Вообще-то не так просто было правильно и надежно уложить Наталью в постель. Ее одеревеневшие конечности, как и само туловище, подчинялись только определенной и немалой силе. Хорошо еще не проявлялся тремор, эта тяжкая стадия болезни Паркинсона, когда все конечности подвергались сильному дрожанию.
Уложив, наконец, Наталью в постель, Евсей Наумович вернулся в гостиную, сбросил тапки и лег на тахту.
Не спалось и не думалось – он лежал, подобно большой грелке, из которой выпустили воду. Это были те минуты, когда безысходность положения оборачивалась тупым и безмерным равнодушием. Когда даже жалость и любовь растворялись в бездонной прострации, выход из которой только во сне. А сна все не было.
Из-за стены донесся стук.
Евсей Наумович поднял голову. Он знал – это упал колокольчик. Евсей Наумович специально держал колокольчик на тумбе, но Наталья редко им пользовалась, ей трудно было дотянуть непослушную руку.

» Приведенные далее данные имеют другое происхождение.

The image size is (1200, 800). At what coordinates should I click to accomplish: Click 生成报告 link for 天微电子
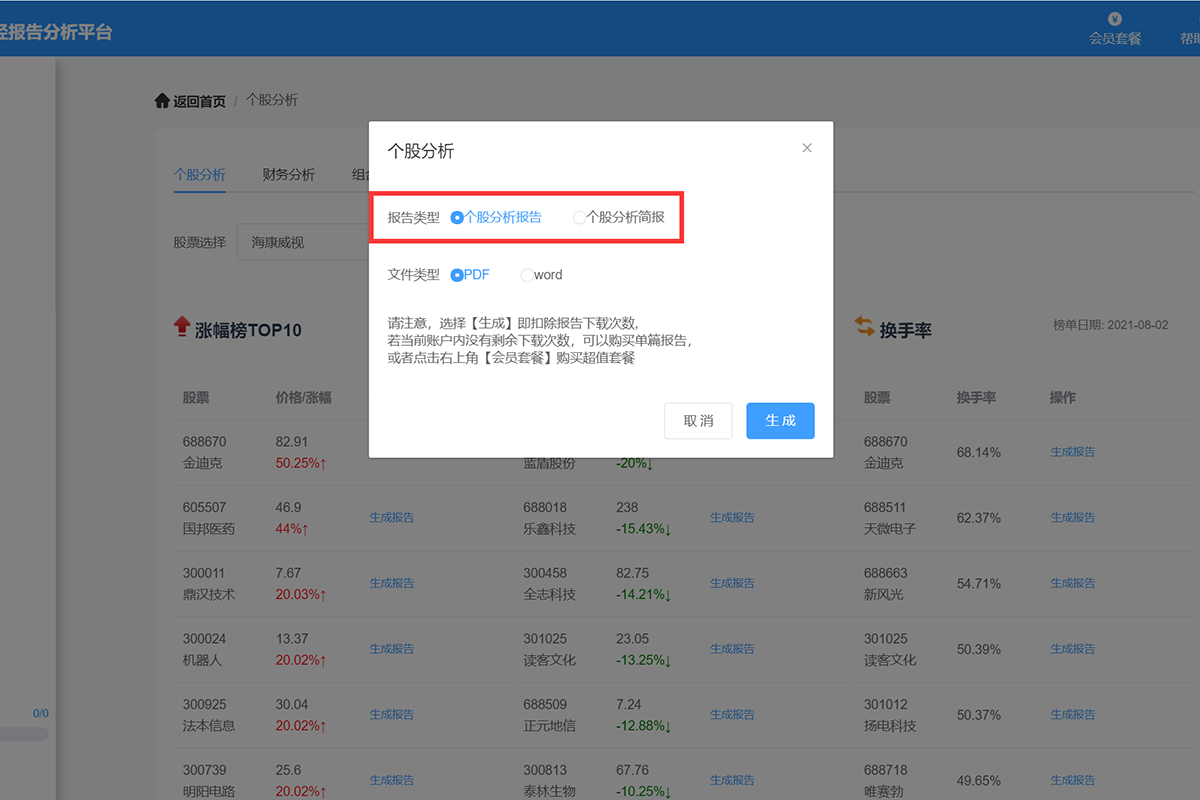(1072, 518)
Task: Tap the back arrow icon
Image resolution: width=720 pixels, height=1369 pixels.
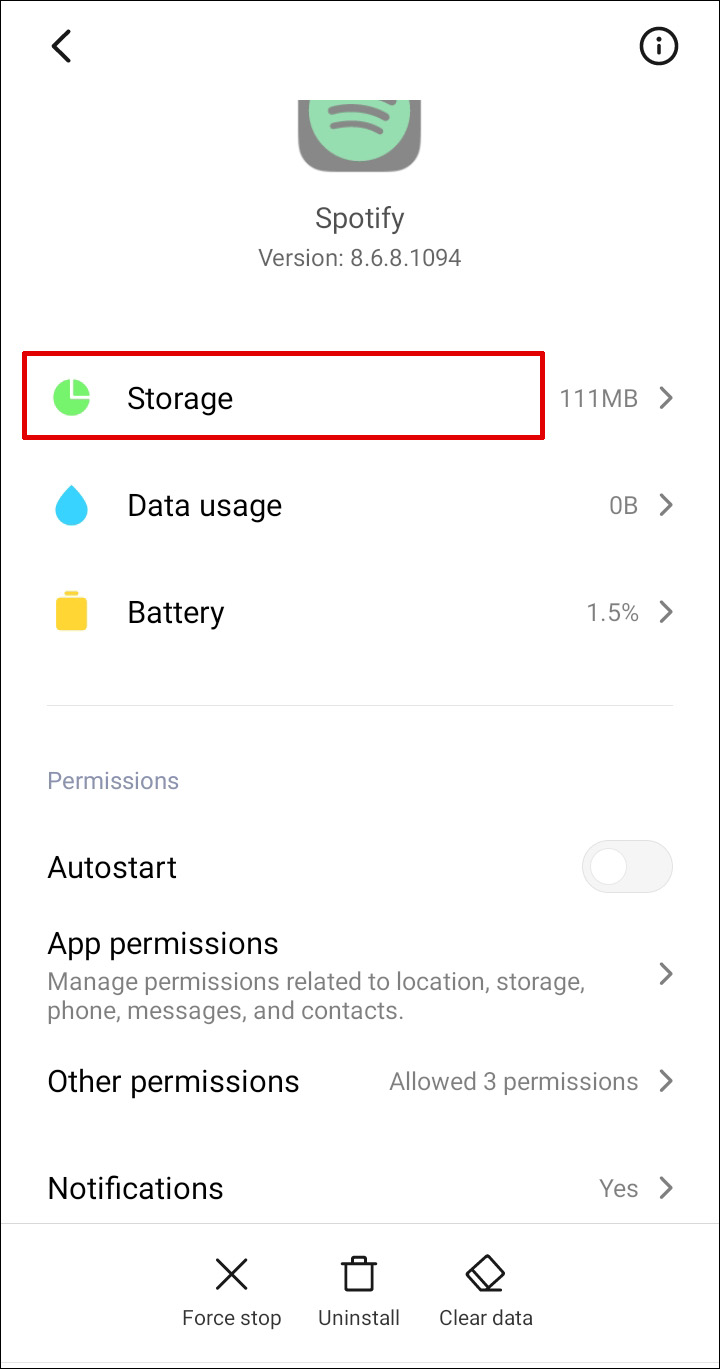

Евсей Наумович вернулся в спальню. Колокольчик валялся в проходе между кроватью и стеной. Он поднял его и положил на тумбу.
– Тебе что-нибудь нужно? – Евсей Наумович видел распахнутые немигающие глаза Натальи.
– Сейка, – губы Натальи слипались и голос шелестел, точно папиросная бумага. – Я хочу оперу, хочу послушать «Богему».
– Вот еще, – фыркнул Евсей Наумович. – Шесть утра. Ты всполошишь соседей.
– Нет, не пластинку. Хочу поехать в «Метрополитен».
– Как – в «Метрополитен»?! – ошарашено воскликнул Евсей Наумович и, не выдержав, добавил: – В туалет я тебя еще донесу.
– Хочу в оперу, – не приняла шутку Наталья.
– Ты, мать, реши, чего больше хочешь, – все держался за шутку Евсей Наумович. – Кекс или оперу?
– Хочу кекс, – вспомнила Наталья. – И оперу… «Богему»…
– Спи! И не швыряй больше колокольчик.
В район Линкольн-центра – где единый ансамбль собрал знаменитые «Метрополитен опера», «Нью-Йорк Сити балет» и филармонию «Фишер-холл» – можно подъехать по Восьмой авеню. Но там непросто припарковаться. Разумней проскочить по Десятой авеню и, свернув на Шестьдесят вторую, добраться до подземной стоянки центра. И заплатив за охрану долларов тридцать, прямо со стоянки подняться лифтом чуть ли не в вестибюль оперы.